En France, 10 à 20 % des mères sont touchées par une dépression post-partum dans les semaines qui suivent l’accouchement. Pourtant le sujet est tabou. À 42 ans, Christelle a fait une dépression post partum après la naissance de son deuxième enfant. La mère de famille nous confie son témoignage honnête et touchant, pour briser les tabous et libérer la parole autour de ce sujet !
Dépression post partum : Le témoignage de Christelle
J’ai d’abord eu une fille à 20 ans, que j’ai failli perdre à cinq mois et demi de grossesse car mon col de l’utérus s’était ouvert.
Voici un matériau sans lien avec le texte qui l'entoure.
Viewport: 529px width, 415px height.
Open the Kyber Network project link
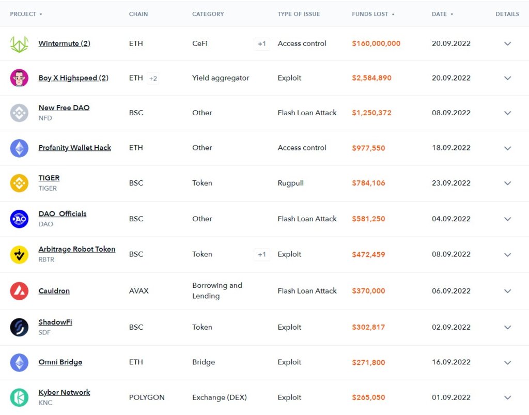coord(64,392)
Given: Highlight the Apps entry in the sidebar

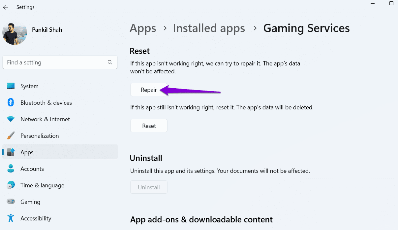Looking at the screenshot, I should [x=27, y=152].
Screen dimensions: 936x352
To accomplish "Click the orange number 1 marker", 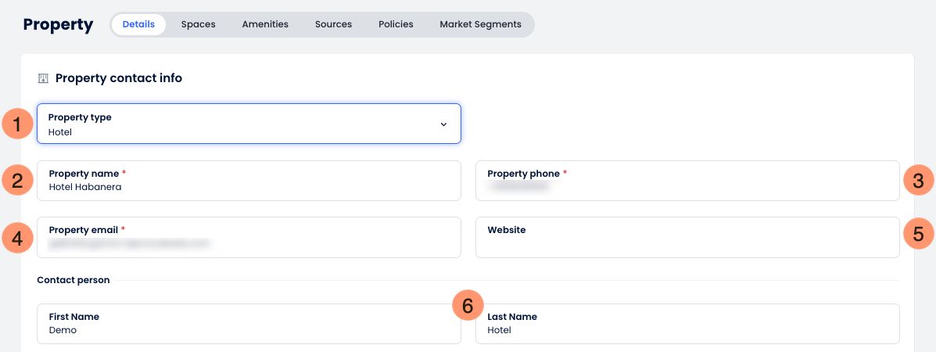I will click(17, 124).
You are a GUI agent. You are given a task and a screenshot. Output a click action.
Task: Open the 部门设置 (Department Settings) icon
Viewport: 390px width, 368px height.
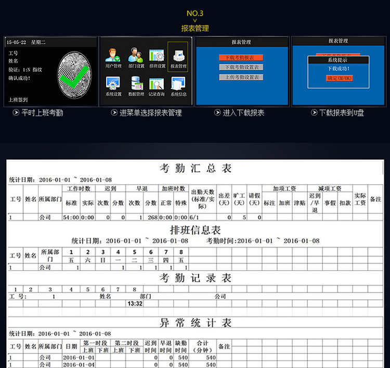click(136, 57)
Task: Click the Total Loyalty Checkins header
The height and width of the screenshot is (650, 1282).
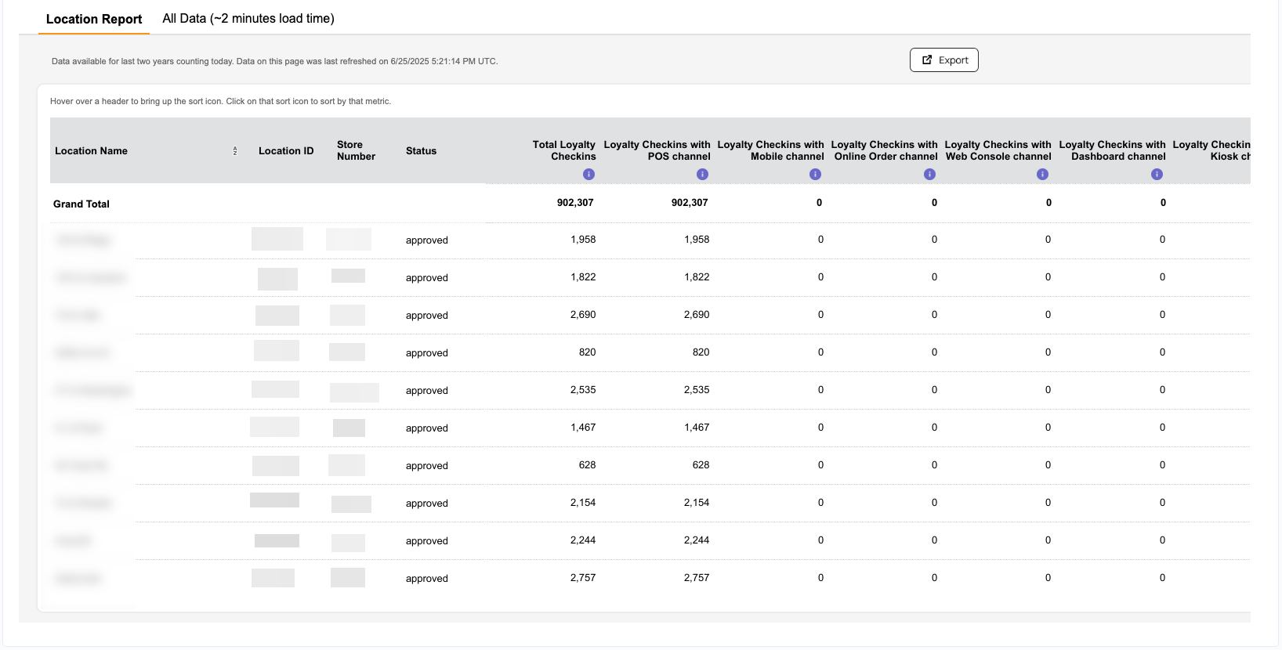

Son père était un homme violent, j’ai réussi à fuir avec ma fille sous le bras quand elle avait cinq ans. Nous avons ensuite vécu seules toutes les deux pendant 12 ans, une période plutôt traumatisante. À ce moment-là, ma fille a développé une phobie de l’école, puis sociale. Elle a été victime de harcèlement scolaire et a dû être hospitalisée à la Maison de Solène à Paris pendant une semaine, entraînant sa déscolarisation.
Des années plus tard, j’ai trouvé le courage de m’ouvrir à un autre homme alors que ma fille avait 17 ans et moi 38 ans. 4 ans plus tard, nous avons alors décidé d’avoir un enfant. Tout était en ordre dans ma tête, pour moi, cet enfant, c’était une sorte de réparation de tout ce que j’avais vécu.
Je suis rapidement tombée enceinte et j’ai alors appris que j’attendais un garçon. J’étais tellement heureuse ! Trois jours seulement après sa naissance, alors que je m’apprêtais à quitter l’hôpital, j’ai pourtant commencé à souffrir d’une dépression post-partum. Une dépression qui a duré près de deux ans.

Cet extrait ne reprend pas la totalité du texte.